▶ **HOW TO COMPLETE THIS TASK**
Skipping all pictures, please restate word for word the lines from the one that contains "Task: Click the" through the last line of the entries.

Screenshot grounding data:
"""

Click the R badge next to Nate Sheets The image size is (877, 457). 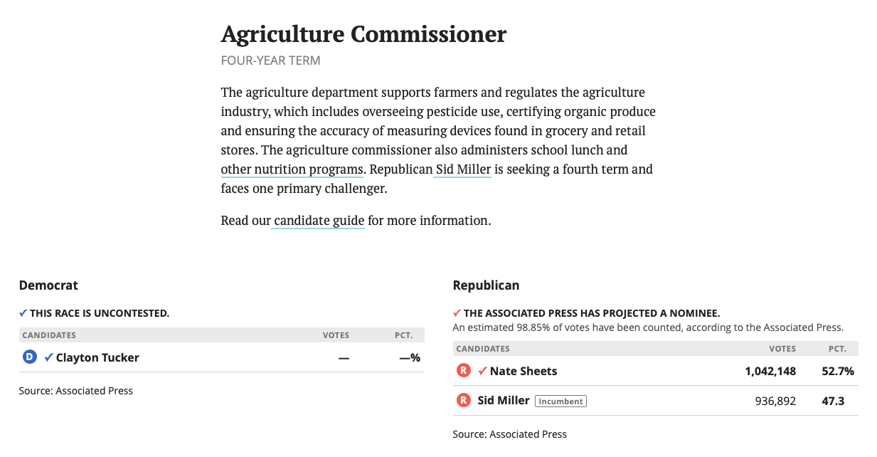(463, 371)
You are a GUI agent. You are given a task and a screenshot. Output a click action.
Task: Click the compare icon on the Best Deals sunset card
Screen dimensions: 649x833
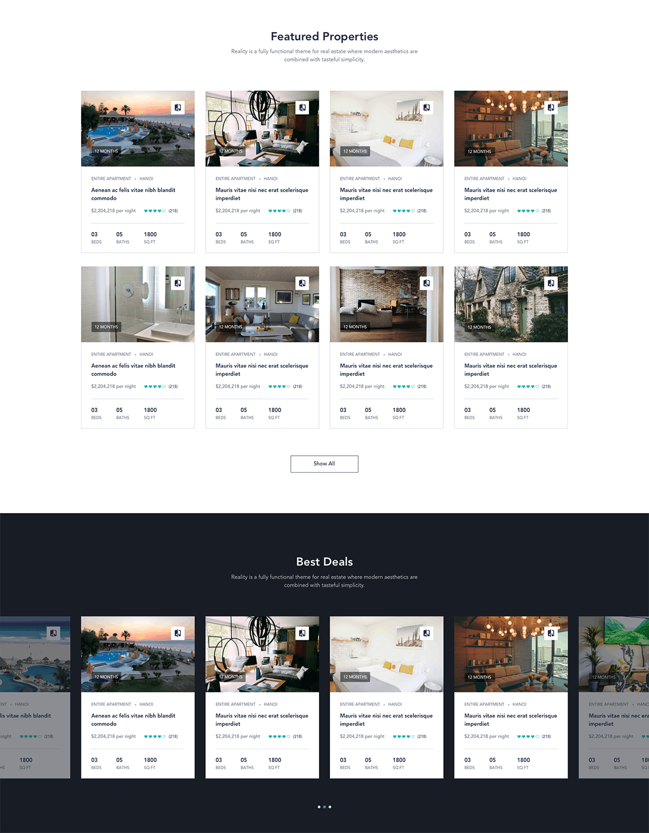click(178, 633)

"""

▶ **EXPECTED ANSWER**
Task: Click the compare icon on the Best Deals sunset card
Screen dimensions: 649x833
click(178, 633)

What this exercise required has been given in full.